In the past I did this by rebooting and then using the UEFI firmware settings to change the boot device to the one containing my Arch install. I went this route instead of using GRUB, or the Windows Boot Manager, so that my family never has to deal with the dual boot. For them it always boots to Windows, and I don’t worry about them ending up in Linux by accident. The downside of this is for me is that I have to make sure to hit the special key, i.e. F12, to bring up the boot selection menu so I can select Arch. So instead I’ve written a little batch script to reboot from Windows and go into Arch, though you could replace Arch with any Linux distro, or other OS.

The goal of the batch file is to have an icon on my Windows desktop that when run it will change my default boot device to Arch for the next boot only, and then reboot the PC. Any future boots after the next one should revert back to Windows 10.

Here is the batch file I came up with:

This just turns off echoing commands in the file:

@echo off

This checks to see if we are running as an admin, and if not prompts to run as an admin:

if not "%1"=="am_admin" (powershell start -verb runas '%0' am_admin & exit)

This is where the magic happens:

bcdedit /set {fwbootmgr} bootsequence {uuid}

We are using bcdedit to change the bootsequence temporarily to boot Arch instead of Windows. You will need to change the ”{uuid}” to the correct uuid of your device. In order to find this you can run the following from an admin command prompt:

bcdedit /enum firmware

You should get something that looks like this:

In my case the Firmware Application is my Arch install, So I will replace the ”{uuid}” with the uuid starting with “30b0b529”

The bootsequence option:

Specifies a one-time display order to be used for the next boot.
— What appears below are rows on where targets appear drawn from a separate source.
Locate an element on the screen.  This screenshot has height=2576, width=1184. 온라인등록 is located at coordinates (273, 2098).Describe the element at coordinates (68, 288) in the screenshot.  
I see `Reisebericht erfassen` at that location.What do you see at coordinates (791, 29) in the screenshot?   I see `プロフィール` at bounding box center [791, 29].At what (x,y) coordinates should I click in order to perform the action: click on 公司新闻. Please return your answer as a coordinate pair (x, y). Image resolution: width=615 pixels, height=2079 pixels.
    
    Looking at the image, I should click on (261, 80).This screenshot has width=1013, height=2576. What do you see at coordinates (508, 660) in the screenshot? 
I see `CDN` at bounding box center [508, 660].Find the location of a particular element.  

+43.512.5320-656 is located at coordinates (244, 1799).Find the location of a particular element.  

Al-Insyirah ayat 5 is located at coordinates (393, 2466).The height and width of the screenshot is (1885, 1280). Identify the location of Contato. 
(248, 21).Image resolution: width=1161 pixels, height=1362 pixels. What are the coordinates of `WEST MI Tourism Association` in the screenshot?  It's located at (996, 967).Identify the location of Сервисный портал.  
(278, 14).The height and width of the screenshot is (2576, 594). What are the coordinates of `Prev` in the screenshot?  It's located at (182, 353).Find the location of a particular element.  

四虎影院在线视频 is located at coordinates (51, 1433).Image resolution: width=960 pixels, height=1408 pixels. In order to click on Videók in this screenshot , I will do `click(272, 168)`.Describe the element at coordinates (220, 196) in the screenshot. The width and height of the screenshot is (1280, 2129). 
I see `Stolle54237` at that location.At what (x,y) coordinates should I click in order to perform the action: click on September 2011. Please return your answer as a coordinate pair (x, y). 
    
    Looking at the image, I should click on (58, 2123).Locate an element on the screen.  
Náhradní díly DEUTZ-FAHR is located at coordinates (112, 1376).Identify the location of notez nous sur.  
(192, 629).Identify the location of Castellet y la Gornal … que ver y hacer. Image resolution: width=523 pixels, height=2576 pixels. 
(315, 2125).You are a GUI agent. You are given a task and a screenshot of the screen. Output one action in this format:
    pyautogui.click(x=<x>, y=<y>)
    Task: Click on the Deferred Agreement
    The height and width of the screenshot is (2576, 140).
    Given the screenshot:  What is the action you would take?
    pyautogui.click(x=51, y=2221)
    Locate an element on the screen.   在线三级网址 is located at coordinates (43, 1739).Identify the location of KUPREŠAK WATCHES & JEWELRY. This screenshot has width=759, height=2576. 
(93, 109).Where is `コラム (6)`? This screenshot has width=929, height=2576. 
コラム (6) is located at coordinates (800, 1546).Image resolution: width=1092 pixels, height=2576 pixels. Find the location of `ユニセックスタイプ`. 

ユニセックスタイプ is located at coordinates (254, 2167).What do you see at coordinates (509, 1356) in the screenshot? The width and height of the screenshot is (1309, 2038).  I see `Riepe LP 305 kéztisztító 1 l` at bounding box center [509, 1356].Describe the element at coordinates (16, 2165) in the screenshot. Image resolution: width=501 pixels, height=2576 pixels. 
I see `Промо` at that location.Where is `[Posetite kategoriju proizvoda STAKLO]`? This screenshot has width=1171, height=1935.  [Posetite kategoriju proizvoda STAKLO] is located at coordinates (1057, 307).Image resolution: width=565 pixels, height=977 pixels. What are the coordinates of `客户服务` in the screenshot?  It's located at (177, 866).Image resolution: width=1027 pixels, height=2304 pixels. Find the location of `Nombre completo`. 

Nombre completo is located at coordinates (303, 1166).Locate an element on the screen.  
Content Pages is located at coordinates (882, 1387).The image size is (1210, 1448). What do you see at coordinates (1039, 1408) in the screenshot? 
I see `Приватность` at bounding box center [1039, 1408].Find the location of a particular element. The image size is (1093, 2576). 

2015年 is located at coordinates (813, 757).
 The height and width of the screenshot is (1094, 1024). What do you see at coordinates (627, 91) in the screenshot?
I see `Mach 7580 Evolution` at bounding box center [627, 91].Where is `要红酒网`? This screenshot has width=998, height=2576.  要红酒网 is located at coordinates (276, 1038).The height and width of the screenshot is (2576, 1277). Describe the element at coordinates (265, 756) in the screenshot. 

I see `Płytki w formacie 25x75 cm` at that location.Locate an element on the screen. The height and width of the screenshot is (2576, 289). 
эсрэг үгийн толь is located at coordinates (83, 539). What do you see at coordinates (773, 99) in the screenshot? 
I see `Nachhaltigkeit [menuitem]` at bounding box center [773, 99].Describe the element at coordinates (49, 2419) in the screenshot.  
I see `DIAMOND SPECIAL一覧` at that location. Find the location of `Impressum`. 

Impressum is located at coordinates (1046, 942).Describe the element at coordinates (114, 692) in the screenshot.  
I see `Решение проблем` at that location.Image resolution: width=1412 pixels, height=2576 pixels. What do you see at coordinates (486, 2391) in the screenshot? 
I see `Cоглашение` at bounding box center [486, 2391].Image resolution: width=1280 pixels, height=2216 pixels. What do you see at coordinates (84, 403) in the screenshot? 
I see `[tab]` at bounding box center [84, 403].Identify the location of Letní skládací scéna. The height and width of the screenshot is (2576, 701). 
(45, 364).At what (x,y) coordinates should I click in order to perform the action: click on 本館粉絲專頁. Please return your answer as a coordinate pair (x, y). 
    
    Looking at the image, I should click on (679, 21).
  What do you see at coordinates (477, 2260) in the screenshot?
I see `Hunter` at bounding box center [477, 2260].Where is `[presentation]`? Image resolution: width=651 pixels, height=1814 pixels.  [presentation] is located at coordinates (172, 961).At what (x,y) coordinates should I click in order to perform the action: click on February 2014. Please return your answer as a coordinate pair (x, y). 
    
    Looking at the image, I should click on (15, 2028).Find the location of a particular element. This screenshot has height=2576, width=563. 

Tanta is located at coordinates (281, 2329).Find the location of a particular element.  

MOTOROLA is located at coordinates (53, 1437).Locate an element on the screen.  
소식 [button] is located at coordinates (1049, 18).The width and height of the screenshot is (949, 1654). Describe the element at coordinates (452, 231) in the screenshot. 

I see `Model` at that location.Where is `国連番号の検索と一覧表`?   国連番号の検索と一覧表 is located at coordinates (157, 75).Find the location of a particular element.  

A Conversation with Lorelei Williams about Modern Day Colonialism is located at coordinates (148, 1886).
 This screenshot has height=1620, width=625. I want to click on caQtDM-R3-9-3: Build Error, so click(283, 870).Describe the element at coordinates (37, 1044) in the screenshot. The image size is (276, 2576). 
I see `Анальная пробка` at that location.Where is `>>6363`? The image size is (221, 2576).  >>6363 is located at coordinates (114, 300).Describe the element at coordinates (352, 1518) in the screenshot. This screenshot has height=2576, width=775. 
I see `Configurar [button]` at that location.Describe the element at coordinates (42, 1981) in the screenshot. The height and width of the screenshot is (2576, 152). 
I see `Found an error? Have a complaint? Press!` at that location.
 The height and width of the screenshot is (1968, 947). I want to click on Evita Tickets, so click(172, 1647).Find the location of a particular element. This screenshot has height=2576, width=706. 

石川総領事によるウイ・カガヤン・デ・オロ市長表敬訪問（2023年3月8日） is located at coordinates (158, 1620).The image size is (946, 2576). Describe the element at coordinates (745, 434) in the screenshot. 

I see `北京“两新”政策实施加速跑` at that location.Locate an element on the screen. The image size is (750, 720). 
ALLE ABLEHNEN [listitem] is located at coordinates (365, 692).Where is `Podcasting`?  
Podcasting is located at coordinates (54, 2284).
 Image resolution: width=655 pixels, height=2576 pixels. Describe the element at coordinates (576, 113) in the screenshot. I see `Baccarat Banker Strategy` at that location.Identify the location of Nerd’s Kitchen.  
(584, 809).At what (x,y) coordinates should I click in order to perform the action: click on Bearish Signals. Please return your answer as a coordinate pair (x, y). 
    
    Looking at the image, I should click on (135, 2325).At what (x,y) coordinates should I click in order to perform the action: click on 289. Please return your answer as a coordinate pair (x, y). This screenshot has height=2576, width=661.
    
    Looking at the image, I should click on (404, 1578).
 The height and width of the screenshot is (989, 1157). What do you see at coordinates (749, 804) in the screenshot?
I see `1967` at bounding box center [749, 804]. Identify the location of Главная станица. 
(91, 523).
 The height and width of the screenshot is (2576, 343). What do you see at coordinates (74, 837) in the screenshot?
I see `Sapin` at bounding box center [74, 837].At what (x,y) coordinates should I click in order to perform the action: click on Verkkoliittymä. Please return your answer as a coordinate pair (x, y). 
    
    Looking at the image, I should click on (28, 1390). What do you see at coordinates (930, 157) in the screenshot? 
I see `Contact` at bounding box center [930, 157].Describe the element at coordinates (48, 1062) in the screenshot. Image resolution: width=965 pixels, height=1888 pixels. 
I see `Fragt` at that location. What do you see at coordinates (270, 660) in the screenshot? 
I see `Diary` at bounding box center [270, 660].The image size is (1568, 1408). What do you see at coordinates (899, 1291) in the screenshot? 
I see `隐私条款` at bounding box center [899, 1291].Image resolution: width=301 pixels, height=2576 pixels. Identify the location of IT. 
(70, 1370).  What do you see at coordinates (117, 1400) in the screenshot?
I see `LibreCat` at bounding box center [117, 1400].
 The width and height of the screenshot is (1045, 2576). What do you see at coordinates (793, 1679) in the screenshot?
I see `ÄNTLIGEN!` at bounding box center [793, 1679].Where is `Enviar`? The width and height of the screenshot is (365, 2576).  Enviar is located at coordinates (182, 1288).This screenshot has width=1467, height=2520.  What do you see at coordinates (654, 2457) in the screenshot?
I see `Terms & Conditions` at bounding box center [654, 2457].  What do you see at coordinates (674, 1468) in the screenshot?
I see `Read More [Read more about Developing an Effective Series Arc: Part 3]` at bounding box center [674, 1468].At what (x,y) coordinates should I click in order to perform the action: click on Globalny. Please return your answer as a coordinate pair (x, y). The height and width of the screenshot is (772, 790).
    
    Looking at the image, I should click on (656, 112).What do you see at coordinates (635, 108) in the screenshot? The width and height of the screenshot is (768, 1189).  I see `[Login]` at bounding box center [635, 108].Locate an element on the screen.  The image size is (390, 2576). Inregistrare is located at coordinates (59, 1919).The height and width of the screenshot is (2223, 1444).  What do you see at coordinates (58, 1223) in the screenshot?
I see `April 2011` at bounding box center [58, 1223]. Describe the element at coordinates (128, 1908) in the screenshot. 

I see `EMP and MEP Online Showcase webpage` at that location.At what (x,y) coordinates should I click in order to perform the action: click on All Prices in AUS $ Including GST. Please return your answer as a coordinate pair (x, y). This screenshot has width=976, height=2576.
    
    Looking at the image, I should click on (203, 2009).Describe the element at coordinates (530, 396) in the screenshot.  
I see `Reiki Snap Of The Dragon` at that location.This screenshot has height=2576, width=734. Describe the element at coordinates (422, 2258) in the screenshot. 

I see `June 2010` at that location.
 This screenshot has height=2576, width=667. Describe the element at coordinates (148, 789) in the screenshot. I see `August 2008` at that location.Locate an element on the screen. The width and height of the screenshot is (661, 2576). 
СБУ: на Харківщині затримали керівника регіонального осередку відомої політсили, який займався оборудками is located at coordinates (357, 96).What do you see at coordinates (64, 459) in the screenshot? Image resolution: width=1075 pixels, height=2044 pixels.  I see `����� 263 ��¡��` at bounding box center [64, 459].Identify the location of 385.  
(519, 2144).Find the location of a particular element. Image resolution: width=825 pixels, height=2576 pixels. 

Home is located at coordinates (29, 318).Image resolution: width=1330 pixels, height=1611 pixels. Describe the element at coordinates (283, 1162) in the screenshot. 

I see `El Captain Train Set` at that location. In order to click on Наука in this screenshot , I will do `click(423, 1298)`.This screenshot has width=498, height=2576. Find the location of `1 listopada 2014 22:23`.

This command is similar to the /displayorder option, except that it is used only the next time the computer starts. Afterwards, the computer reverts to the original display order.

The final step is to reboot:

shutdown /r /t 0

Now I have a simple script that when I click on it will reboot me directly into my Arch Linux install, without making any permanent changes to my boot setup. For some niceties I put the actual script in a folder in my users directory, then created a shortcut to it that I placed on my desktop with a custom icon.